- Selected passage -
Bangkok, Thailand – Paphatya Poonpratin – a 25-year-old office worker in Bangkok – felt pleased about the evening news on television last week.
One report showed military officers raiding an illegal gambling den as the culprits frantically tried to escape. In another segment, soldiers rounded up and handcuffed the organisers of a cock-fighting ring.
“I also hope the new military government will strictly crack down on other illegal activities,” said Paphatya, a supporter of Thailand’s recent military coup.
Less than two months after seizing power, the military government has promised an unprecedented war on vice, as supporters and an increasingly restricted media laud the return of law and order. Meanwhile, critics complain of heavy-handed tactics targeting political opponents.
Last month, a crackdown on the country’s estimated two to three million undocumented foreigners working in Thailand led to the largest mass migration in Southeast Asia since the Indochina wars in the 1970s.
The Cambodian government said 250,000 people fled across the border in just 18 days, as rights groups and senior officials in Phnom Penh complained of abuses by Thai soldiers.
‘No illegal industry’
The military government has hauled in domestic fishing bosses for a stern warning: Their boats will be taken away and nationalised unless they end their alleged slave-like treatment of illegally hired foreign workers.

- Problem requirements -
Return the part of the article on the Thai military government's crackdown that starts with "One report showed" and goes on through "targeting political opponents.", copied word for word.

- Data lines -
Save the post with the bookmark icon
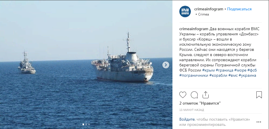This screenshot has height=129, width=269. point(259,95)

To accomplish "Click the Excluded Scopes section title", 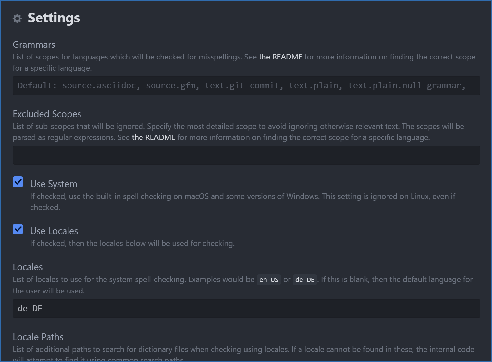I will pyautogui.click(x=47, y=114).
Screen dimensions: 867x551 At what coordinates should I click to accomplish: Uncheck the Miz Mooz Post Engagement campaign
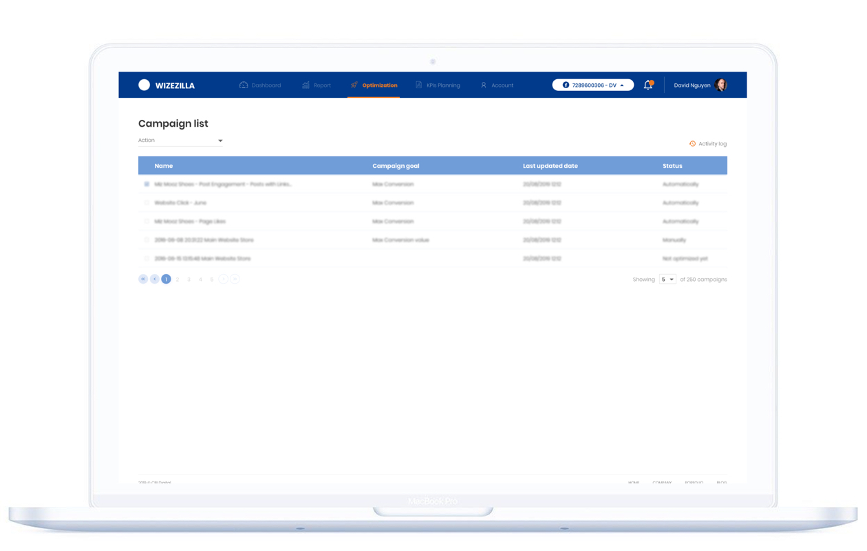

- Solution -
One report showed military officers raiding an illegal gambling den as the culprits frantically tried to escape. In another segment, soldiers rounded up and handcuffed the organisers of a cock-fighting ring.
“I also hope the new military government will strictly crack down on other illegal activities,” said Paphatya, a supporter of Thailand’s recent military coup.
Less than two months after seizing power, the military government has promised an unprecedented war on vice, as supporters and an increasingly restricted media laud the return of law and order. Meanwhile, critics complain of heavy-handed tactics targeting political opponents.